Теперь начал свой рассказ сосед Менделя по камере:
— Я находился тогда в Киеве на заработках. В селе мои пухли с голода, особенно резала мне сердце младшая девочка Ориська — нежная, бледнолицая. «Тату, — просила она, — хлиба!» А где я возьму ей кусок хлеба, когда все село пухнет? А здесь, в Киеве, меня не хотели принять на Южно-русский завод — у меня паспорта не было. И я валялся у своего земляка на Демиевке. Однажды мне приснилось, что я нашел клад и закупил полную подводу ржи. Еду я и везу тяжелую телегу с рожью, еду к себе домой, в село, а навстречу мне выбегают все мои, а впереди — маленькая бледная Ориська, бежит ко мне с протянутыми ручонками, кричит: «Тату, а хлиба прывиз?» И у меня праздник, Мендель, настоящий праздник, можешь сам понять… — Гаврило замолчал.
Прошла минута, две, три — сосед молчит. Бейлису показалось, что он уснул.

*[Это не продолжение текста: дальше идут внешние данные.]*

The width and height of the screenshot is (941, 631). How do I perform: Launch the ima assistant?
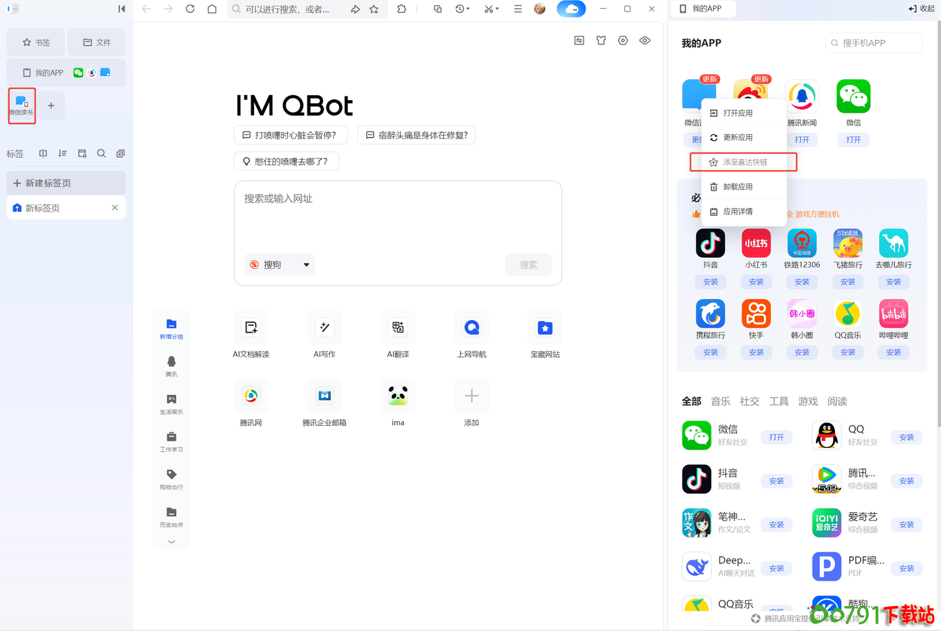398,403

— Гаврило! — потихоньку окликнул Бейлис.
А тот молчал. Тишина стала давить, Бейлису было трудно дышать. «Гаврило, Гаврило!» — звал Бейлис, а он все не отзывался. Тут уж Бейлис поднялся со своей койки, поставил ноги на влажный пол, и стоило ему только дотронуться до плеча соседа, как тот снова заговорил:
— И вот я говорю тебе, Мендель, что после такого сладкого сна должна была наступить сладкая явь, не так ли, Мендель?

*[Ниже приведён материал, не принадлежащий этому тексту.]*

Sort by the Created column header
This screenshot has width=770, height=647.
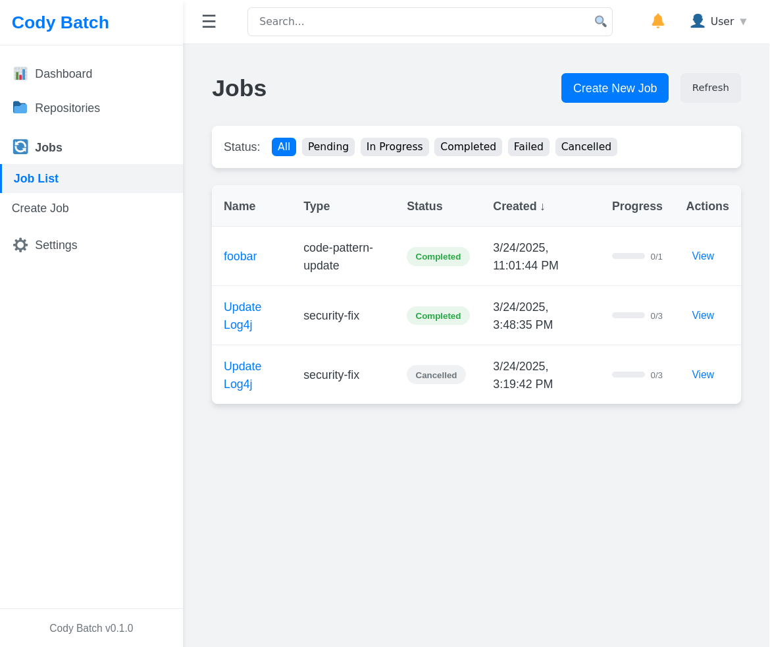pos(519,206)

— Так, так, — подтвердил Бейлис.
— Так можешь выслушать про мою долю… Голодный, пришибленный, я на следующий день ходил по киевским улицам, глядел на богатые витрины магазинов на Крещатике и на Фундуклеевской улице и все время думал о своей Ориське. Из окон глядят на меня свежие рогалики, маком посыпанные, калачи с румяными щечками, и я думаю: какие вкусные… Ах, Мендель, Мендель, ты когда-нибудь голодал? Тяжело это, Мендель, ей-богу. Сердцу больно, когда вспомнишь, что и я сам хлебороб… Думал так, загляделся на хлеб по ту сторону стекла, и… бес его знает — толкнула меня нечистая сила, я протянул руку, стекло разбилось, схватил калач и бежать, бежать… — Гаврило снова прервал свой рассказ.

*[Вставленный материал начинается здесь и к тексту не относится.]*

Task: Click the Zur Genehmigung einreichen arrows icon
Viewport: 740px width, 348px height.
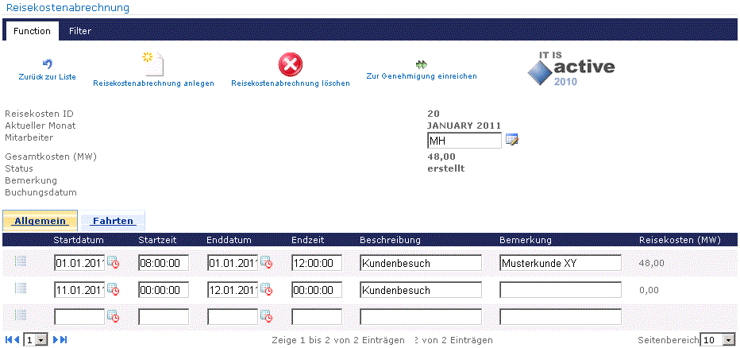Action: (421, 64)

Бейлис слышал, как тяжело дышит сосед, но молчал, ожидая, пока тот не заговорит сам.
— …и так я прибежал аж в Лукьяновскую тюрьму… — И после небольшой тяжелой паузы: — Вот тебе и сон, сладкий сон!.. Плюнь, Мендель, на сны… — закончил Гаврило и горько рассмеялся и закашлялся так, что не смог остановиться. Кашлял и плевался, плевался и кашлял, пока выплюнул сгусток крови.
— Снова? — сказал сам себе Бейлис. — Что с тобой делать, Гаврило? Ты сам себя не жалеешь. Тебе бы молчать, поменьше разговаривать, несчастный ты человек. А ты говоришь и говоришь…
— Все равно мне помирать, Мендель. Когда ты освободишься — ты, наверно, освободишься, — поезжай в мое село Вчорайше, это недалеко отсюда, повидай мою Ориську и всех моих… Эх, Мендель, Мендель, а ты говоришь — сон… — Он снова закашлялся и выплюнул кровь.